Marquez kehilangan grip belakang motornya, dan Quartararo tak memiliki ruang cukup untuk menghindar.

Meski tabrakan terjadi dalam kecepatan cukup tinggi, sang rider Prancis itu terhindari dari laju pebalap lainnya di lintasan.

Namun, ia terbentur motornya sendiri saat tersungkur di aspal sehingga menyebabkan lecet-lecet di bagian dada dan perutnya.

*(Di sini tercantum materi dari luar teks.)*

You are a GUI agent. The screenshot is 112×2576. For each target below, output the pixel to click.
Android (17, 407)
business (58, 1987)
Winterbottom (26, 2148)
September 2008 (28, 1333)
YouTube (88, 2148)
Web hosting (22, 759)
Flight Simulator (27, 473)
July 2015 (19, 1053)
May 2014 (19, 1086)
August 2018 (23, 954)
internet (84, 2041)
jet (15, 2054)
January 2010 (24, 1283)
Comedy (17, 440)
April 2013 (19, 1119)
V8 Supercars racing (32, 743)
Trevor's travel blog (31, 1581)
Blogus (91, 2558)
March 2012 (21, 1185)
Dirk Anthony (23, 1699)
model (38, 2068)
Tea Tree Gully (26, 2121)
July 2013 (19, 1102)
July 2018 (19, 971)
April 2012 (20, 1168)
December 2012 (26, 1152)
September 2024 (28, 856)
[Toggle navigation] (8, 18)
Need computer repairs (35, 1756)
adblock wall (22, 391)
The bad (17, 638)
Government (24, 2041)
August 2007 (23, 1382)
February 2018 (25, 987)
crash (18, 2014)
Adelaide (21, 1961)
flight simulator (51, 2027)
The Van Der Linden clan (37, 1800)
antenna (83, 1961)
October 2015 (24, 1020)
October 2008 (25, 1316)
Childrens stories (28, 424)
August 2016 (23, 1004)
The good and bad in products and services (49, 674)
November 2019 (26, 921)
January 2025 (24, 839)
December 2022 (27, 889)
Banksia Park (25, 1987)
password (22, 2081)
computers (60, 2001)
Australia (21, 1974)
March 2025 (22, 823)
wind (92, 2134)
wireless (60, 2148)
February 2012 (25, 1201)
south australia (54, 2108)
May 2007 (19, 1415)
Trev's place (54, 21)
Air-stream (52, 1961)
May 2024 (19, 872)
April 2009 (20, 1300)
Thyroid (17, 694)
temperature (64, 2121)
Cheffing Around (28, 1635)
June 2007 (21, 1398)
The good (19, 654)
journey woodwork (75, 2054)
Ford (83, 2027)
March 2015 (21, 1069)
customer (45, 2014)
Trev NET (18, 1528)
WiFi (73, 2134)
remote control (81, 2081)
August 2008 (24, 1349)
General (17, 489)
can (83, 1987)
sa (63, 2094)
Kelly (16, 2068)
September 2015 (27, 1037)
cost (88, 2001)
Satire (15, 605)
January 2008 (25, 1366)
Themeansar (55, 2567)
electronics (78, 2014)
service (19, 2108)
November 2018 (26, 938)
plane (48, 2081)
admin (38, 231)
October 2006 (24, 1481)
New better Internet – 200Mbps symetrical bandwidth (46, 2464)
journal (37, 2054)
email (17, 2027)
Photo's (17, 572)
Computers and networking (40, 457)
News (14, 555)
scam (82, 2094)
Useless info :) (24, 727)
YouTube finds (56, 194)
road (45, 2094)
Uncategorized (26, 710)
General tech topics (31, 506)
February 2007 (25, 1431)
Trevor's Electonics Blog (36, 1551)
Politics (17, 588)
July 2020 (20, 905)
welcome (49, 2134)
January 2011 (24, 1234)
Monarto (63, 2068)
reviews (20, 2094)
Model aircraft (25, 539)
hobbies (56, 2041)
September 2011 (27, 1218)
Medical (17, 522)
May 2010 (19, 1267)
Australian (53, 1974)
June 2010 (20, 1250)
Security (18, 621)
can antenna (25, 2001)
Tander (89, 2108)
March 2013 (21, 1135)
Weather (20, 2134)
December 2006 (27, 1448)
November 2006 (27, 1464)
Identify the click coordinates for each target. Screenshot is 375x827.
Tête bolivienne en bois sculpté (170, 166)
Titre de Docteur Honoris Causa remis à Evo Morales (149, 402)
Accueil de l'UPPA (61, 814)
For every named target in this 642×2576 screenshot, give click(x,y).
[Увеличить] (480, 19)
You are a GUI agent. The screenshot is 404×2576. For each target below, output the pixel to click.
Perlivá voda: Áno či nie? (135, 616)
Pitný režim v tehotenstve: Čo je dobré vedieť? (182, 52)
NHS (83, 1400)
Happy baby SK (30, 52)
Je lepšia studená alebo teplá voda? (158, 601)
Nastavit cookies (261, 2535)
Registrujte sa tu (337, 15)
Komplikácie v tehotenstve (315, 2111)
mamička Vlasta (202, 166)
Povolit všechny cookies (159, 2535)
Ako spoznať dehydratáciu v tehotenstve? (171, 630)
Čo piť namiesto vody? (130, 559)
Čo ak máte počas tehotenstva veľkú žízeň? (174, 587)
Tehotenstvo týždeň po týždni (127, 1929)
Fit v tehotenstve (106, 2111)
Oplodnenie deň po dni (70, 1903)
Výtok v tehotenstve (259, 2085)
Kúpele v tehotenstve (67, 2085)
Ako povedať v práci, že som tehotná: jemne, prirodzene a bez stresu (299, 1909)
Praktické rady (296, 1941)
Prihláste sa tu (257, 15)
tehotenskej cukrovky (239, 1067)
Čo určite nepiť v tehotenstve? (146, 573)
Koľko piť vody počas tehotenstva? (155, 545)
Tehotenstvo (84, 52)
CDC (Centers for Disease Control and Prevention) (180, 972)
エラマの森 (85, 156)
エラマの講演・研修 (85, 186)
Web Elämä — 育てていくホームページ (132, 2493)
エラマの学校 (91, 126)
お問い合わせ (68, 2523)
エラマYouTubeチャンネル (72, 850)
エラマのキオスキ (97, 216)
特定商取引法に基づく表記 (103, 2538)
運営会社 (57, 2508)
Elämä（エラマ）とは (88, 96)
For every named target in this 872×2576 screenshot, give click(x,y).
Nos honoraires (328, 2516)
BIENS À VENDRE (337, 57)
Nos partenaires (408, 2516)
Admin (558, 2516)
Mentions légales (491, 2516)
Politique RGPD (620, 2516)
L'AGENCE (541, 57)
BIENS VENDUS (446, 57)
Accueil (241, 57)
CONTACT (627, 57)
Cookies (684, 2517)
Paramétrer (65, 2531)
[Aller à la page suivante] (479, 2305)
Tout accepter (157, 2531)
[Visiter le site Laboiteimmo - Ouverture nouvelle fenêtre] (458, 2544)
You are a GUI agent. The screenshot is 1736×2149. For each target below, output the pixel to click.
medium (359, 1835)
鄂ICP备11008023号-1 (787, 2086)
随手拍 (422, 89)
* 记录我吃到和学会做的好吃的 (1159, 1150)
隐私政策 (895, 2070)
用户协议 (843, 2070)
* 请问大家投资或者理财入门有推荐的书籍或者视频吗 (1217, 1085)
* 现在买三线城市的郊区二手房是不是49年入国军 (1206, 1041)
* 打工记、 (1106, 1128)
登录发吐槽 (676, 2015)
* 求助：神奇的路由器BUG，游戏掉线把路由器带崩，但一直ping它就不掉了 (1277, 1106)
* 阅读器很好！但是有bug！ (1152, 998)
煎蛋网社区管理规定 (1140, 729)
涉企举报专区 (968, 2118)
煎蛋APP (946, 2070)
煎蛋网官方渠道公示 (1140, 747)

Menuju Sirkuit Twin Ring Motegi balapan MotoGP Jepang, yang menjadi tuan rumah balapan seri ke-16 di kalender MotoGP 2022 itu.

Fabio Quartararo memegang kendali klasemen MotoGP 2022 dengan keunggulan 10 angka dari rival terdekatnya, Francesco Bagnaia (Ducati) yang sukses memangkas 20 pin berkat finis runner-up di Aragon.

"Saya baik-baik saja. Luka lecet ini sedang menjalani pemulihan penyembuhan. Tidak akan mudah, tapi saya akan mencoba yang terbaik agar sepenuhnya fit untuk balapan di sini, dan bertarung untuk menang," kata Quartararo, dikutip laman resmi tim.

Fabio Quartararo baru sekali menjalani balapan kelas premier di Sirkuit Motegi, di mana ia mengoleksi satu podium setelah finis runner-up di belakang Marc Marquez pada 2019.

Baca Juga: Sumedang Siap Menuju Smart City, Penyusunan Masterplan Telah Rampung

"Saya selalu mendorong 100 persen di manapun kami membalap atau apapun kondisinya, jadi itu yang juga akan saya lakukan di akhir pekan ini," tambahnya.

Sirkuit Motegi yang dibangun pada 1997 untuk keperluan tes sebelumnya pertama kali menggelar balapan GP Jepang pada 1999.

Satu tahun berselang, sirkuit itu menjadi tuan rumah GP Pasifik, dan sejak itu langganan dikunjungi para fan balap motor.

Pada 2004 Motegi menggantikan Sirkuit Suzuka di kalender MotoGP, dan kembali menjadi arena GP Jepang lagi, serta mempertahankan statusnya itu hingga saat ini.